For new ships in particular, LNG is a good alternative, given the technical possibilities and the existing and planned infrastructure. But this too is an interim solution, as LNG still has substantial CO2 emissions.

What will be the future?

There is no crystal ball to predict which fuel or technology will become mainstream in the further future, up to 2050. Economic and geopolitical developments, future energy policy and technological developments are some of the uncertain factors that will influence this. Sea-going vessels sail worldwide and need a fuel that is available worldwide. In order to respond to the uncertainties of the future and also to meet the environmental requirements, the installation of engines that can be adapted relatively easily to environmentally friendly fuels is the most opportune. It therefore seems obvious to opt for dual-fuel, as the flexibility that these engines bring reduces the risks. Current fuel use is more flexible and with (minor) modifications the engines are suitable for future fuels. Ships in the short sea segment are usually smaller than the deep sea ships. The way in which these ships are used also differs considerably from the way in which deep-sea ships are used. Whereas deep-sea ships travel steadily for long periods at sea, shortsea ships travel shorter distances and their power requirements are variable. This makes it attractive for these vessels to operate with a hybrid propulsion system or electrically. DNV-GL has performed research into the energy mix in 2050. LNG will be the most important fuel, with over 40%. HFO with scrubbers will account for 10%, while LFSO and MGO will together account for 9%. Remarkably, ammonia takes up a quarter of the mix. The remaining 15% is taken up by other fuels, such as biofuels and hydrogen.

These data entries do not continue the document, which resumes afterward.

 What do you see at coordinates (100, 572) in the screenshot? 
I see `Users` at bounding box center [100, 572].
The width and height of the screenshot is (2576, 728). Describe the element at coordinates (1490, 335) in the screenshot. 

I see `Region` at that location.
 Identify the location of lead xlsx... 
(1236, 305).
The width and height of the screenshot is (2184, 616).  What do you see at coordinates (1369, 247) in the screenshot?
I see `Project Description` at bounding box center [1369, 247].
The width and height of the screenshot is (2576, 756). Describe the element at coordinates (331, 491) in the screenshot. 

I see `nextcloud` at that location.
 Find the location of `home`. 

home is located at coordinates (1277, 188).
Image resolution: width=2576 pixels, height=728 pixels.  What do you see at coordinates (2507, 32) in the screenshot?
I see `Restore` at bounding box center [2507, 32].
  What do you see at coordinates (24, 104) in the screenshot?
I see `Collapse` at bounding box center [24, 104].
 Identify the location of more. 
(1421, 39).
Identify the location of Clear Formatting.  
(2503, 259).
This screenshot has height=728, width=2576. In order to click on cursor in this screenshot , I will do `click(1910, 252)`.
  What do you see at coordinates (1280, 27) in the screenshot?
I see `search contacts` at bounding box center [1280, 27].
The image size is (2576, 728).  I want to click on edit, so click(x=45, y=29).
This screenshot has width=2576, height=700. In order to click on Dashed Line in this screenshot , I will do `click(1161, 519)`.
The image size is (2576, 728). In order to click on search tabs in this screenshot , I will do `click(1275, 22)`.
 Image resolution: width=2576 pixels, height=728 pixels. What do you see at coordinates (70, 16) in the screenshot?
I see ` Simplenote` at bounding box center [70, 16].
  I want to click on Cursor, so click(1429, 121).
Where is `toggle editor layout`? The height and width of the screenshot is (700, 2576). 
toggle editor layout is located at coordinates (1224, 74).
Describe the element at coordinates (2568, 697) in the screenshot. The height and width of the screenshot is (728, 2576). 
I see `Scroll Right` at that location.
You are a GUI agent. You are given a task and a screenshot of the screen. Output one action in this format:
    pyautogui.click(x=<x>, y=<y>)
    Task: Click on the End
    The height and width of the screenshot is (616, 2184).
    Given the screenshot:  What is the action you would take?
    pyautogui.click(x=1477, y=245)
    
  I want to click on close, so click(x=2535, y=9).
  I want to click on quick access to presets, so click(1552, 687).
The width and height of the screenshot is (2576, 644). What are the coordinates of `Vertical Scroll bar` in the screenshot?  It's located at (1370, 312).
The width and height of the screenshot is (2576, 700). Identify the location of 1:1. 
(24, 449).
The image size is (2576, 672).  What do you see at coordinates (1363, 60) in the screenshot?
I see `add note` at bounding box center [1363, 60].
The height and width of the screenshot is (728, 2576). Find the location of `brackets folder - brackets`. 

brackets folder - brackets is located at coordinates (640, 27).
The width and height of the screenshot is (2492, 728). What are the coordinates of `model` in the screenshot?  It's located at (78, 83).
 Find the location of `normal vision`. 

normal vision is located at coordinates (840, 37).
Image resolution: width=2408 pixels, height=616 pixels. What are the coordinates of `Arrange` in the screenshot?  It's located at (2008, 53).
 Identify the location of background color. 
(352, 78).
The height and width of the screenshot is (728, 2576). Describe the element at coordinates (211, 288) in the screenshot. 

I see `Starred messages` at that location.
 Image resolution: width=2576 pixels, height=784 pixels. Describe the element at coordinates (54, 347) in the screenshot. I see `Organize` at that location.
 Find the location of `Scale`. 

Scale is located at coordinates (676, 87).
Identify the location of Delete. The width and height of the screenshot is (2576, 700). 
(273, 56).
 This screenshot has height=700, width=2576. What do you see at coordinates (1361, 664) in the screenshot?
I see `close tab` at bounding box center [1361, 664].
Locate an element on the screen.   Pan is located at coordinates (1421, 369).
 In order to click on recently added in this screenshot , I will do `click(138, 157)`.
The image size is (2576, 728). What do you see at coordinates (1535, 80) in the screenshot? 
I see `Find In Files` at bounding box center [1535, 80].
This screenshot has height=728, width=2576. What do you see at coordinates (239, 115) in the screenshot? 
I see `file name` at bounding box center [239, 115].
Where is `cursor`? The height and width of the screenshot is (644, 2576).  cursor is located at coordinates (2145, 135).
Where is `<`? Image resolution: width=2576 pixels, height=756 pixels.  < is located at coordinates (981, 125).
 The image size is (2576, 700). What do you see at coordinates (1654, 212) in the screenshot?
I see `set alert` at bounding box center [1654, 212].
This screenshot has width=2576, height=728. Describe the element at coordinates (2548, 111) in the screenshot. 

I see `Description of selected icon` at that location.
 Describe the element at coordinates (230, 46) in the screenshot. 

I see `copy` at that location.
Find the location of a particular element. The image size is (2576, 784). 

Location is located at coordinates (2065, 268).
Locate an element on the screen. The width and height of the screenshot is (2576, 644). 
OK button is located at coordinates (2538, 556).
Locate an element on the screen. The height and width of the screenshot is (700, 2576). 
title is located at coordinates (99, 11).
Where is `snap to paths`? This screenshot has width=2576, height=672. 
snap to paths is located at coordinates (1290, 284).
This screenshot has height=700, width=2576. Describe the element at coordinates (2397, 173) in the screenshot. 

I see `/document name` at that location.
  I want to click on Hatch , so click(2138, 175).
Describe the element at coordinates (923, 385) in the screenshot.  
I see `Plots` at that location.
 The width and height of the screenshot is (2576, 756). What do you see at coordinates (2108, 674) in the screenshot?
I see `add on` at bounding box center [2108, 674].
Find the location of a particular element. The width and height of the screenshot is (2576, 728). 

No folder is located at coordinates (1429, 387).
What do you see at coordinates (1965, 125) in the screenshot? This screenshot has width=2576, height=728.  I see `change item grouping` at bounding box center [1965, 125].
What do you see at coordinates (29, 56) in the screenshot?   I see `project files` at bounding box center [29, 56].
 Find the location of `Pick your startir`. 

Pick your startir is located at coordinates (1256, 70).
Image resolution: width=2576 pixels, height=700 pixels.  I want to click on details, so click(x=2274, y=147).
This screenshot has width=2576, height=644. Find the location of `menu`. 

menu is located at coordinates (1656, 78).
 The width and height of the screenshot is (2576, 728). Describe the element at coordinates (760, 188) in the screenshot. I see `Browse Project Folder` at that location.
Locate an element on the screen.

Flexibility and hybrids are the (distant) future - however, with two months to go, less than 10% of ships have been retrofitted to comply with the new directive. Part 6 of the series on alternatives to marine fuels.
Source: DNV-GL

For deep-sea vessels, dual-fuel propulsion seems to be the most future-proof investment, with the flexibility that these systems bring offering the possibility of switching to potential fuels of the future.

Hybrid propulsion seems to be the future for the shortsea sector. The efficient hybrid systems give lower consumption and associated lower costs, longer range, higher reliability, lower maintenance costs, lower emissions and easy operation.


And what is the current state of affairs?

The EGSCA (Exhaust Gas Cleaning Systems Association) expects at least 4000 ships to be equipped with scrubbers by 2020, which is about 7% of the total number of ships to comply with the new directive. In 2020, 150 ships will be powered by LNG, and another 150 or so will be on order; this represents around 0.5% of the total number. Finally, 300 ships (sailing and on order) are registered with the Maritime Battery Forum, also about 0.5% of the total. This means that only 10% of the total number of ships that have to comply with the directive are actually equipped for this purpose, 90% of the ships continue to operate as before. For the foreseeable future the alternative fuels will be MGO or ULSFO - without measures, these are the fuels which will be used.